Objective a: Reproduce the part of the economics quiz that opens with the words containing "According to modern" and closes with "Phillips curve downward.".

Passage:
◆ ◆ ◆

Which of the following describes a reason why the​ long-run Phillips curve relationship differs from the​ short-run relationship? A. In the long​ run, expected inflation is taken into account when making work and hiring decisions. B. In the long​ run, wages and prices are stickier​ (less flexible) than in the short run. C. In the long​ run, workers and firms focus on nominal​ wages, instead of real wages. D. All of the above are correct.

A

Which of the following would cause the​ long-run aggregate supply curve to shift​ rightward? A. An increase in available technology. B. A decrease in the total amount of labor supplied in the economy. C. A decrease in the total amount of capital in the economy. D. Both B and C are correct. E. All of the above are correct.

A

Which of the following would cause the​ short-run aggregate supply curve to shift upward and to the​ left? A. A negative price shock. B. A decrease in expected inflation. C. Aggregate output kept below potential for a significant period of time. D. All of the above are correct.

A

Which type of unemployment benefits the economy by promoting a better match between workers and​ jobs? A. Frictional unemployment B. Cyclical unemployment C. Natural unemployment D. Structural unemployment

A

​"The depreciation of the dollar from December 2008 to December 2009 had a positive effect on aggregate demand in the​ U.S." Is this statement​ true, false, or​ uncertain? Explain your answer. A. ​True, since a cheaper dollar increases net​ exports, a component of aggregate demand. B. ​False, since a dollar depreciation harms U.S. competitiveness in world markets. C. ​False, since the​ dollar's value in foreign exchange markets has no bearing upon aggregate demand. D. ​Uncertain, since many other variables were changing at the same time.

A

According to modern Phillips curve​ analysis, an increase in the unemployment gap​ would: A. increase the inflation rate by shifting the Phillips curve upward. B. decrease the inflation rate by moving downward and to the right along the Phillips curve. C. increase the inflation rate by moving upward and to the left along the Phillips curve. D. decrease the inflation rate by shifting the Phillips curve downward.

B

Combining​ Okun's law with the Phillips curve helps derive the​ short-run aggregate supply curve in​ that: A. the Phillips curve describes the​ short-run positive relationship between the unemployment rate and the inflation​ rate, while the​ short-run aggregate supply curve describes the negative relationship between output and inflation. B. the Phillips curve describes the​ short-run negative relationship between the unemployment rate and the inflation​ rate, while the​ short-run aggregate supply curve describes the positive relationship between output and inflation. C. the Phillips curve describes the​ short-run positive relationship between the unemployment rate and the inflation​ rate, and the​ short-run aggregate supply curve describes the positive relationship between output and inflation. D. the Phillips curve describes the​ short-run negative relationship between the unemployment rate and the inflation​ rate, and the​ short-run aggregate supply curve describes the negative relationship between output and inflation.

◆ ◆ ◆

Data for this exercise:
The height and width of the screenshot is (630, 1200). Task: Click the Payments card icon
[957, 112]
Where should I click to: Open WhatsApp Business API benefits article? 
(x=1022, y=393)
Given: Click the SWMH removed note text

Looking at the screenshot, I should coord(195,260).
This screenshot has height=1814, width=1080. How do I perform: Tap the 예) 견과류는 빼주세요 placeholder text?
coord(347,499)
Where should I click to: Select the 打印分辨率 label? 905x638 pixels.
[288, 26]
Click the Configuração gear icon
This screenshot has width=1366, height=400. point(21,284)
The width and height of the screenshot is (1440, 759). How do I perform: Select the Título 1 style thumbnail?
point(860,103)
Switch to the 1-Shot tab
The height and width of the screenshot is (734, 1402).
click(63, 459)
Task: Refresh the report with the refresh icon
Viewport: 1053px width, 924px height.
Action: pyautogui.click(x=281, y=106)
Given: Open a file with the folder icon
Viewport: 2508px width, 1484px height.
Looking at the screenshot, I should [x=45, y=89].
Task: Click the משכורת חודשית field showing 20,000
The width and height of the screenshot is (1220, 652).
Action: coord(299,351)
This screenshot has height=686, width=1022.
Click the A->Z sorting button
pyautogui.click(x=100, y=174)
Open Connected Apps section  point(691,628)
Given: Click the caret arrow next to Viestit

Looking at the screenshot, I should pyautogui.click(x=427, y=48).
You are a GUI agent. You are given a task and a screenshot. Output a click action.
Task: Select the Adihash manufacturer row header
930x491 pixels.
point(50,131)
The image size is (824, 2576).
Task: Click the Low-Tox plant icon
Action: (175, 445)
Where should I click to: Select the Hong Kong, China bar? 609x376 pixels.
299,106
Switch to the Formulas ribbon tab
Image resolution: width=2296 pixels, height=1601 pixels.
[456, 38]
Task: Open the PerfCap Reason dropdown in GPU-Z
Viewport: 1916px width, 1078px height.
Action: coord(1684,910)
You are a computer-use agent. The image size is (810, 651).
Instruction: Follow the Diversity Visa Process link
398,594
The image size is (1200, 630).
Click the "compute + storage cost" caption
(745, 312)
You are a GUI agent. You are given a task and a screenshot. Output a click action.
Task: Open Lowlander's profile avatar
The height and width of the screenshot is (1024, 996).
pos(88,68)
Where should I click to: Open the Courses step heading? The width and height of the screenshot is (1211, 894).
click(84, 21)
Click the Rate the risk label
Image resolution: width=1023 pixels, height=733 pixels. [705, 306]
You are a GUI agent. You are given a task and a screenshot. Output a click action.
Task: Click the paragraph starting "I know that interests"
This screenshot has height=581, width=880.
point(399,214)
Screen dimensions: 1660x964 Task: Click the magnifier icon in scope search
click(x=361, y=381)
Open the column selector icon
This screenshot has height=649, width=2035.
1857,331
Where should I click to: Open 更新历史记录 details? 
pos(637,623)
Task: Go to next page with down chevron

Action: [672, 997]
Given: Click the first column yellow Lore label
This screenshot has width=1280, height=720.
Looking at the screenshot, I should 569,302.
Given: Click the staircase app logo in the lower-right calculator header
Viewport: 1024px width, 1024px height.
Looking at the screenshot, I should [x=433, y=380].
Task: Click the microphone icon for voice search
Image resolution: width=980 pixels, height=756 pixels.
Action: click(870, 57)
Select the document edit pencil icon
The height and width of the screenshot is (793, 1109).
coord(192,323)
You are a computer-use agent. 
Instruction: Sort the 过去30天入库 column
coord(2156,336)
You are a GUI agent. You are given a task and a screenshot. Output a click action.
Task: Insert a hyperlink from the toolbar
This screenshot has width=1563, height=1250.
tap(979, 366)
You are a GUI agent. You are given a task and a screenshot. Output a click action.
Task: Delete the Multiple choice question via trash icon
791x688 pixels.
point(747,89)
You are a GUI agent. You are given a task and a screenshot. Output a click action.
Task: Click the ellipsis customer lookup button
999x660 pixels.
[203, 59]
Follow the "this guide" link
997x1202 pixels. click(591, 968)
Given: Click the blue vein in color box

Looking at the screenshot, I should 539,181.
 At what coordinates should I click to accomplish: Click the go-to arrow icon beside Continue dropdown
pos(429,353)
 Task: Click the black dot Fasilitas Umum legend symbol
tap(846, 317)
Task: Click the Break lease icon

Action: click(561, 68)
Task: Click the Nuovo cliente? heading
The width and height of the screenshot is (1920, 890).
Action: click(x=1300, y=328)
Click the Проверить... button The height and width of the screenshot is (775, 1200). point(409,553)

◆ ◆ ◆

Objective b: Offset every coordinate in the answers by 111 and give the lines again, requests included, for the part of the entries that opens with the line containing "Task: Click the Nuovo cliente? heading" and runs through the end of the entries.

Exercise output a:
According to modern Phillips curve​ analysis, an increase in the unemployment gap​ would: A. increase the inflation rate by shifting the Phillips curve upward. B. decrease the inflation rate by moving downward and to the right along the Phillips curve. C. increase the inflation rate by moving upward and to the left along the Phillips curve. D. decrease the inflation rate by shifting the Phillips curve downward.

Exercise output b:
Task: Click the Nuovo cliente? heading
The width and height of the screenshot is (1920, 890).
Action: click(x=1411, y=439)
Click the Проверить... button The height and width of the screenshot is (775, 1200). point(520,664)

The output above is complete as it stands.